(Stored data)
*** Begin section ***
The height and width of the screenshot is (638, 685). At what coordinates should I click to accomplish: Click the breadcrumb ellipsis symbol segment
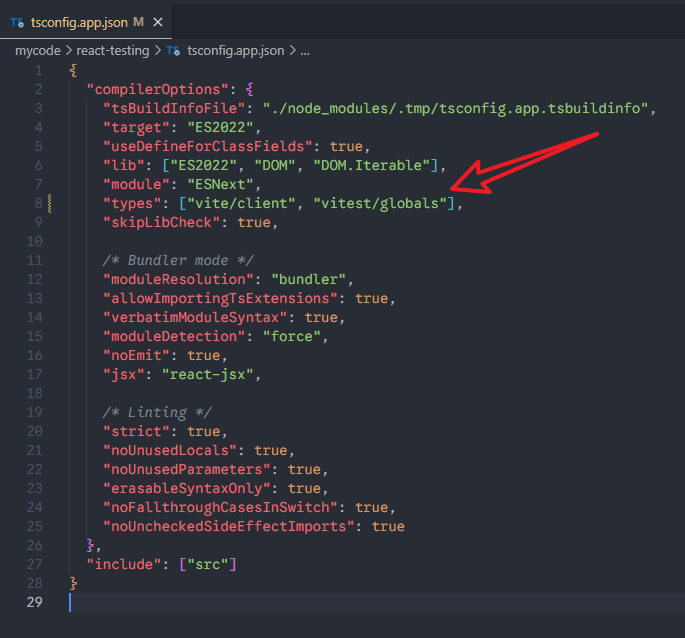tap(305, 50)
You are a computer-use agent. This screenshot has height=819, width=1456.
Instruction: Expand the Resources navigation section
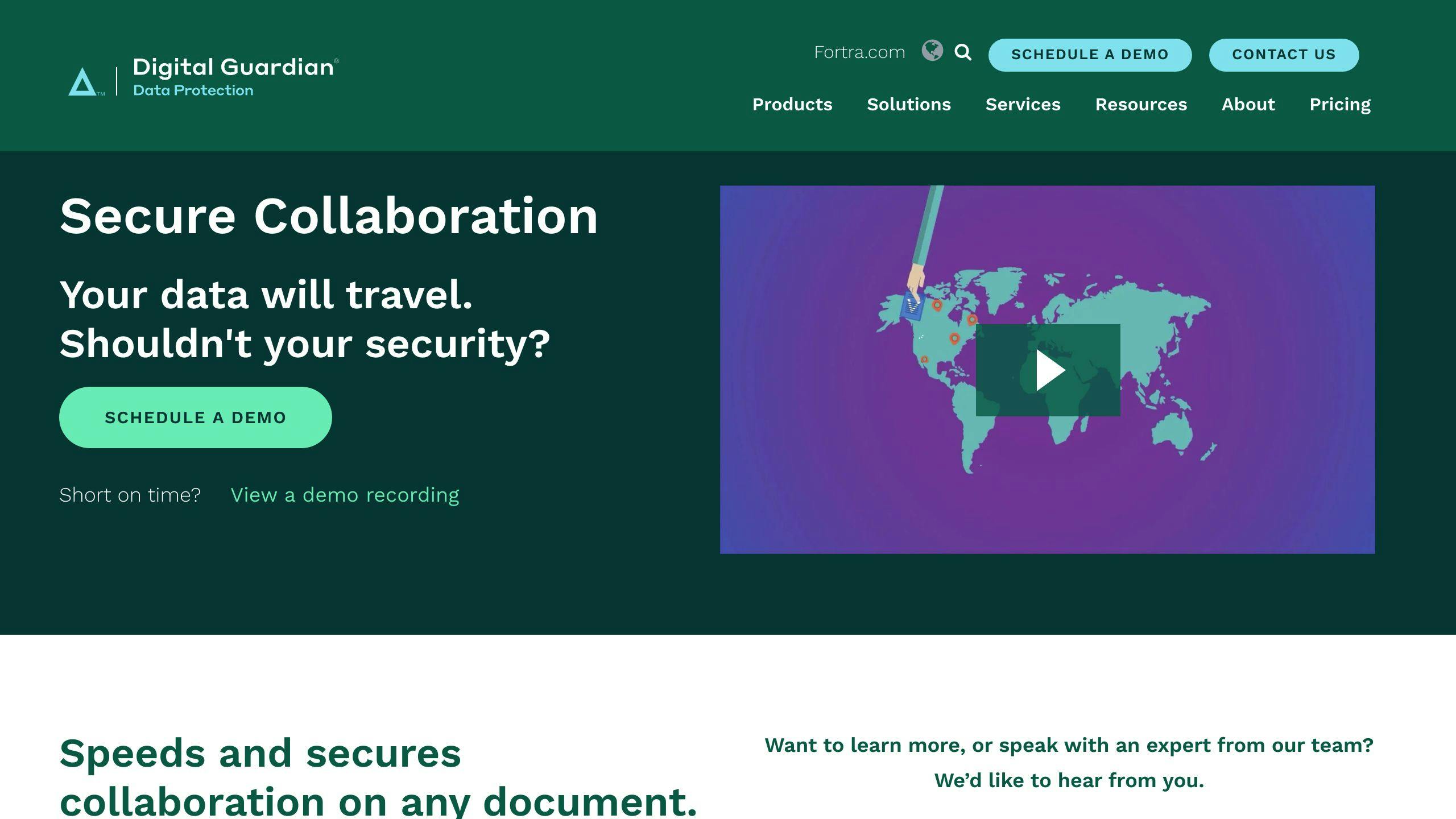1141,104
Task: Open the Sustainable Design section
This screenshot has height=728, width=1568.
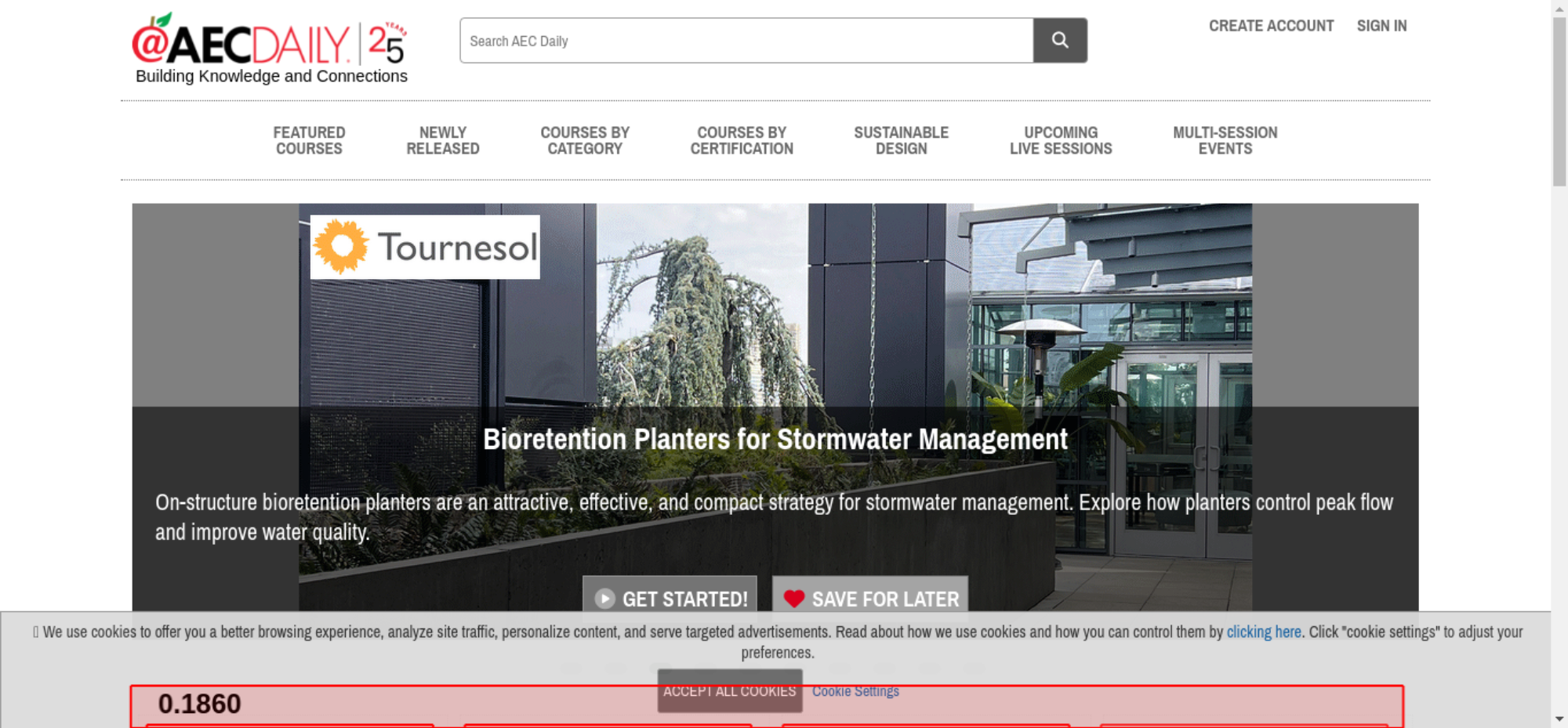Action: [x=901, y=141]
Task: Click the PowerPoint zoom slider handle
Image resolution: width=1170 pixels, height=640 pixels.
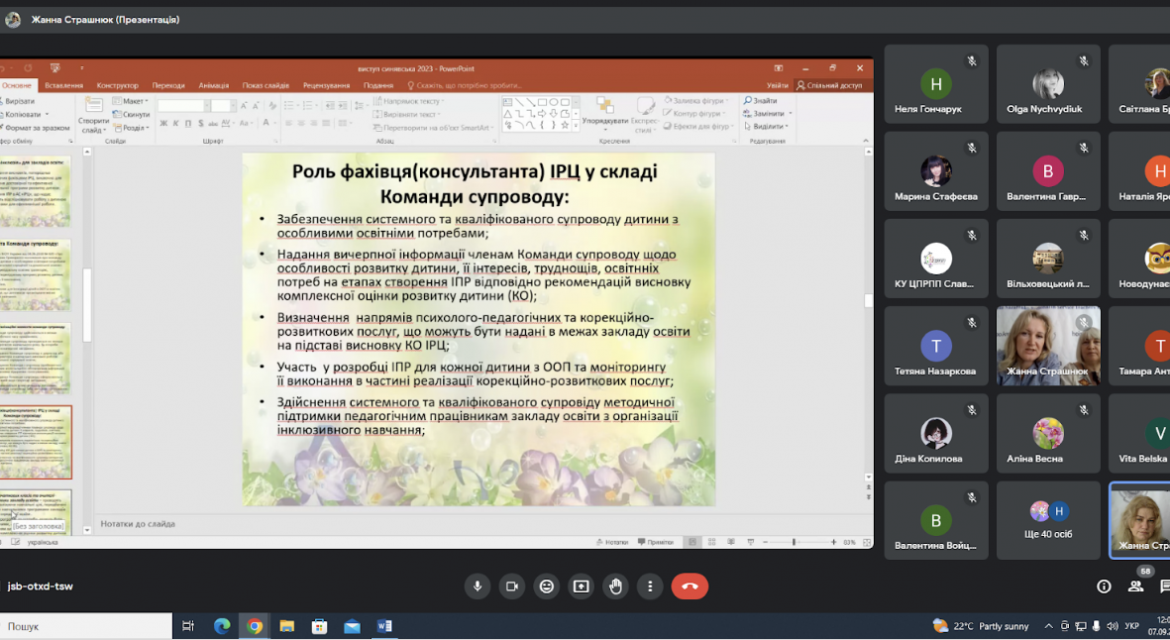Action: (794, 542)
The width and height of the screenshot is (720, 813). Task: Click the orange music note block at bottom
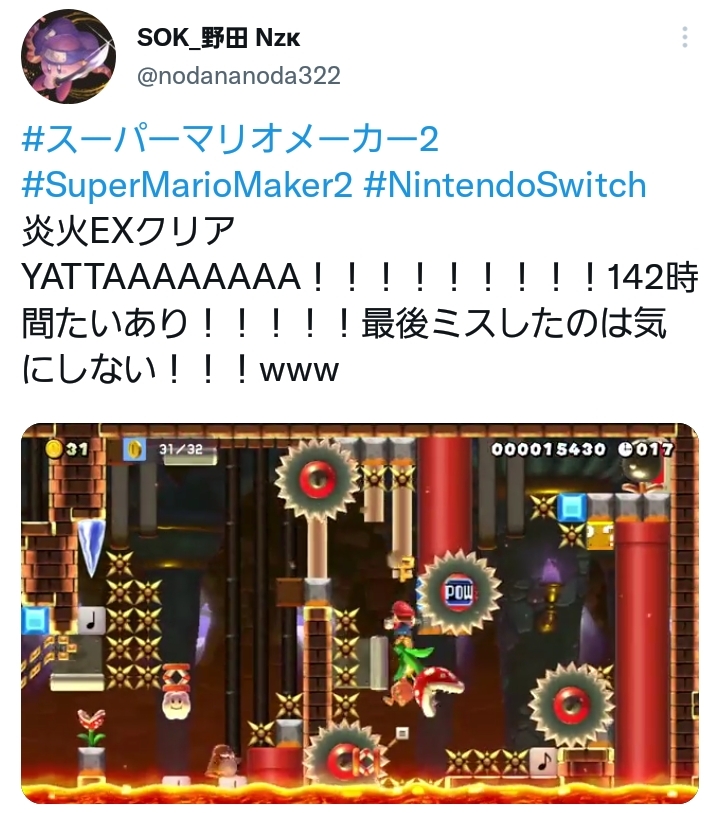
*** End section ***
Each line from the one holding "This screenshot has height=728, width=1568." down to the end of the records is to be reproduced unaltered, and the pictures are to be omitted.

This screenshot has height=728, width=1568.
Action: [x=901, y=141]
Task: Click the PowerPoint zoom slider handle
Image resolution: width=1170 pixels, height=640 pixels.
Action: (794, 542)
The width and height of the screenshot is (720, 813). Task: Click the orange music note block at bottom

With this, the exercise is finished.